**Task details**
Return the stretch of the database blog posts below that starts with "We just published" and goes on through "has changed afterwards.", copied verbatim.

**Selected extract**
** begin **
OSchmi's thoughts on IT and the rest of the world: database

Showing posts with label database. Show all posts

Saturday, March 3, 2012

dbdeploy with checksum validation

We just published a modified version of Graham Tackley's dbdeploy tool at github. Dbdeploy is enhanced with checksum validation of allready applied scripts. It will throw an Exception if an allready applied database script has changed afterwards.
Thanks to Michael Gruber for implementing this change while being a part of our Delivery Chain Taskforce.

Friday, March 2, 2012

database schema evolution followup

Having thought about the comment of pvblivs to my previous post, a substantial difference between version control of software and database changes became obvious to me. It is not a big deal, I just never thought about this before.

For software, the version control system (VCS) represents a hopefully consistent state of your software for any revision. This state will be delivered to your dev/staging/production system. Maybe the software is build into an executable format, but basically it is taken as a whole. Maybe for optimization you only push the actuall differences to your systems, but still the final state of the target system will be represented by the revision in your VCS. If you want to know what has changed between to revisions, you ask your VCS what the differences are between these revisions, and it will show you.

With database changes, you actually write scripts that describe the transition between previous state and required state. So the db developer manually does the job that the VCS does for software. The VCS is basically used for storage and historization of these transitions, only.

In contrast to software, databases typically have two streams of evolution. Structural changes and Application data is pushed like software bottom up from development to production. The other stream is a top down stream of data added to the database by users. I think that this is the reason why we define changes and not the required target state as we have to find a way to merge the two streams.

A question I have now is, should there be a tool that automatically determines the required changes between two database states?

I remember listening to a presentation about a db migration tool, I think it was liquibase, you could point at two different databases and instruct it to migrate one to the state of the other. And I remember the bad feeling I had regarding that idea. Mainly because I did not like the idea to move changes from staging to productionthis way, because you would have to make damned sure not to accidentaly delete the production data. You would need to define very well, which application data to move and which user data to leave as it is. But maybe I should rethink that.

What do you think?

Tuesday, February 28, 2012

database schema evolution versus schema versioning

Why we have choosen to use dbdeploy for our database evolution over flyway and some other candidates.

Flyway as most other tools, assumes that you have a schema version, that is strictly monotonically increasing. This means, you can only evolve from a lower version to a higher version. As we are not yet doing continuous delivery, we still have a staging environment, where we test a release candidate. And from time to time it happens, that this RC needs a database change. And that is where trouble starts.
Let us assume, that the latest staging version uses db version 22.13, the trunk is currently on 23.5. If you now need a db change in staging, it will increas the schema version to 22.14. But your dev databases are allready at 23.5. So flyway will not allow to add the missing script to advance from 22.13 to 22.14 on your dev databases, as these are allready on 23.5. The only way to add the required change would be to recreate the database from scratch, which gets a little bit complicated and time consuming, if you are working an a more than 10 years old application, as we are.

The main reason I can come up with, for this behaviour is, that this guarantees a consistent order of changes. And thus solves eventually occuring dependencies between database changes. For example db version 23.5 may change a table that was introduces with 22.12. Thus 23.5 will fail if 22.12 is not yet applied.
** end **
**Extracted information**
** begin **
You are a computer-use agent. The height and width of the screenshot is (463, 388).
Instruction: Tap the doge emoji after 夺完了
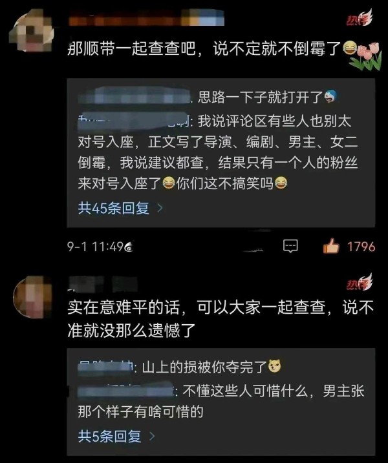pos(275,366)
** end **
** begin **
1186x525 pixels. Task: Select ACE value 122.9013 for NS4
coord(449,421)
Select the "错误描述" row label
** end **
** begin **
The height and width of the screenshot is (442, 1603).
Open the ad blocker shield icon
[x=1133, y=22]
** end **
**Exercise result**
We just published a modified version of Graham Tackley's dbdeploy tool at github. Dbdeploy is enhanced with checksum validation of allready applied scripts. It will throw an Exception if an allready applied database script has changed afterwards.